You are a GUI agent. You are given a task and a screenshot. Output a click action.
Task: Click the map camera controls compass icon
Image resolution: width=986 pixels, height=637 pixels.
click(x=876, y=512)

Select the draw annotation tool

++++++++++++++++++++

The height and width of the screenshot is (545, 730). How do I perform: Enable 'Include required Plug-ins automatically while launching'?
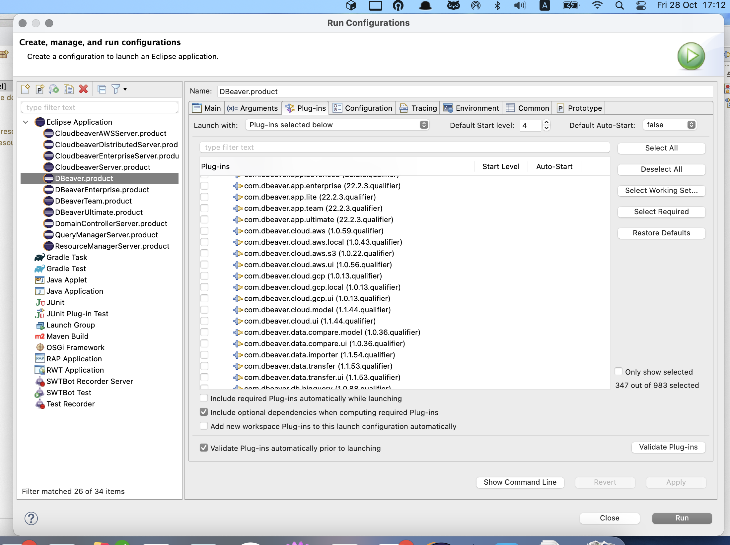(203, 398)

++++++++++++++++++++

Retype, exactly and in full, the lines above from the one containing "Image resolution: width=986" through the one containing "Select the draw annotation tool".

Your solution:
Image resolution: width=986 pixels, height=637 pixels.
click(x=876, y=512)

Select the draw annotation tool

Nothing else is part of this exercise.